Metadata-Version: 2.1
Name: schema-classification
Version: 0.1.4
Summary: Perform Intent Classification using an External Schema
Home-page: https://github.com/craigtrim/spacy-token-parser
License: MIT
Keywords: nlp,nlu,ai,classification,intents
Author: Craig Trim
Author-email: craigtrim@gmail.com
Maintainer: Craig Trim
Maintainer-email: craigtrim@gmail.com
Requires-Python: ==3.8.5
Classifier: Development Status :: 4 - Beta
Classifier: License :: OSI Approved :: MIT License
Classifier: Programming Language :: Python :: 3
Classifier: Topic :: Scientific/Engineering :: Artificial Intelligence
Classifier: Topic :: Software Development :: Libraries :: Python Modules
Requires-Dist: baseblock
Project-URL: Repository, https://github.com/craigtrim/spacy-token-parser
Description-Content-Type: text/markdown

# schema-classification
This microservice performs the classification of parse results

## Usage
The input format looks like this
```python
input_tokens = [
    {
        "normal": "my",
    },
    {
        "normal": "late",
    },
    {
        "normal": "transport",
    },
    {
        "normal": "late_transport",
        "swaps": {
            "canon": "late_transport",
            "type": "chitchat"
        }
    },
]
```

Calling the service looks like this
```python
from schema_classification import classify

absolute_path = os.path.normpath(
    os.path.join(os.getcwd(), 'resources/testing',
                    'test-intents-0.1.0.yaml'))

svcresult = classify(
    absolute_path=absolute_path,
    input_tokens=input_tokens)
```

The output from this call looks like
```python
{
    'result': [{
        'classification': 'Late_Transport',
        'confidence': 99 }],
    'tokens': {
        'late': '',
        'late_transport': 'chitchat',
        'my': '',
        'transport': ''}
}
```


## Classification via Mapping
Classification of Unstructured Text is a mapping exercise

The mapping is composed of these elements
1. Include One Of
2. Include All Of
3. Exclude One Of
4. Exclude All Of

The classifier will map extracted entities from unstructured text using the listed elements.

for example,

```yaml
TEST_INTENT
  - include_one_of:
    - alpha
    - apple
  - include_all_of:
    - beta
    - gamma
  - exclude_one_of:
    - delta
  - exclude_all_of:
    - epsilon
    - digamma
```

This intent will be selected if the set of extracted entities has either `alpha` or `apple` and has both `(beta, gamma)`. The intent will be discarded if `delta` occurs or if both `(epsilon, digamma)` occur.

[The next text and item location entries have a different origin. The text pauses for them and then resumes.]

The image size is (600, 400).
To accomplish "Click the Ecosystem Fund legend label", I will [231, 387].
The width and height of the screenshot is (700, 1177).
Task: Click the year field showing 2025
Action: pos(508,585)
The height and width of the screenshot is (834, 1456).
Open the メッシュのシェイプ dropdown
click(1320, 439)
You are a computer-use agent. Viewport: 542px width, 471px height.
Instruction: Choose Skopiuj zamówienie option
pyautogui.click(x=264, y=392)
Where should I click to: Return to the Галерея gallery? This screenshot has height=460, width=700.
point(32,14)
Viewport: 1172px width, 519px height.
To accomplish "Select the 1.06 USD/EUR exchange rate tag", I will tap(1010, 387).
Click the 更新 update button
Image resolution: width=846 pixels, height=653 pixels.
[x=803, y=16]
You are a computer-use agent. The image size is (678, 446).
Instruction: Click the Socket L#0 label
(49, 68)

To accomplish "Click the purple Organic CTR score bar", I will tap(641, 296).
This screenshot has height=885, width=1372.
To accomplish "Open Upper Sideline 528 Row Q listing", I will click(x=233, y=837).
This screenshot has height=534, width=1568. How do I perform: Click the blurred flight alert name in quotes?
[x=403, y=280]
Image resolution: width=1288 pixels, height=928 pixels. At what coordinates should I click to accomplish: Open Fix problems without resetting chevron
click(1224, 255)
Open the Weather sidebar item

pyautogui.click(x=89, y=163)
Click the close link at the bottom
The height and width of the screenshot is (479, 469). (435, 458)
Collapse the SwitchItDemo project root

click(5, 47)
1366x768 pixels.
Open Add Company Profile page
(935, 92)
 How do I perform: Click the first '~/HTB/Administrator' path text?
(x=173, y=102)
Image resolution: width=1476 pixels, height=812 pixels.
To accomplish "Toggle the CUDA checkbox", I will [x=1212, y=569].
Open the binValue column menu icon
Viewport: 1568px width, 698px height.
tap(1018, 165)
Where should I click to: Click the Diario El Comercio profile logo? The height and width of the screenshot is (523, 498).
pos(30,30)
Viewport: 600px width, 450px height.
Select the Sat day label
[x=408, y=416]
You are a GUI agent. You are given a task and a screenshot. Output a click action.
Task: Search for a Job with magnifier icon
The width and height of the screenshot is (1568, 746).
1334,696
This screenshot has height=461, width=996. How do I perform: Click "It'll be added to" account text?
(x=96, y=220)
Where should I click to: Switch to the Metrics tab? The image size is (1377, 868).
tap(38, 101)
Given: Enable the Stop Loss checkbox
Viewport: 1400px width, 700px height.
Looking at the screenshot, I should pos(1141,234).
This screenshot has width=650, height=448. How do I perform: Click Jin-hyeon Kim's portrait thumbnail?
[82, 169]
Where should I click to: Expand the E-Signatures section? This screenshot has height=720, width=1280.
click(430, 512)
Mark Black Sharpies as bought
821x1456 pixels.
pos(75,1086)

In python, everything can be loaded into a native set structure and use native operations like `difference`, `intersection`, `union`, and `symmetric difference`.

Because all set operations are native (underlying C modules), it's extremely fast to find an accurate classification.

The system adds more smarts by figuring out what to do if the rule states `delta` is excluded, and a descendant of `delta` is present.

Or if `alpha` should be included and a sibling or child of `alpha` is present, etc.

In this case, I usually rely on a heuristic to boost or lower confidence and tweak that overtime to get a good result.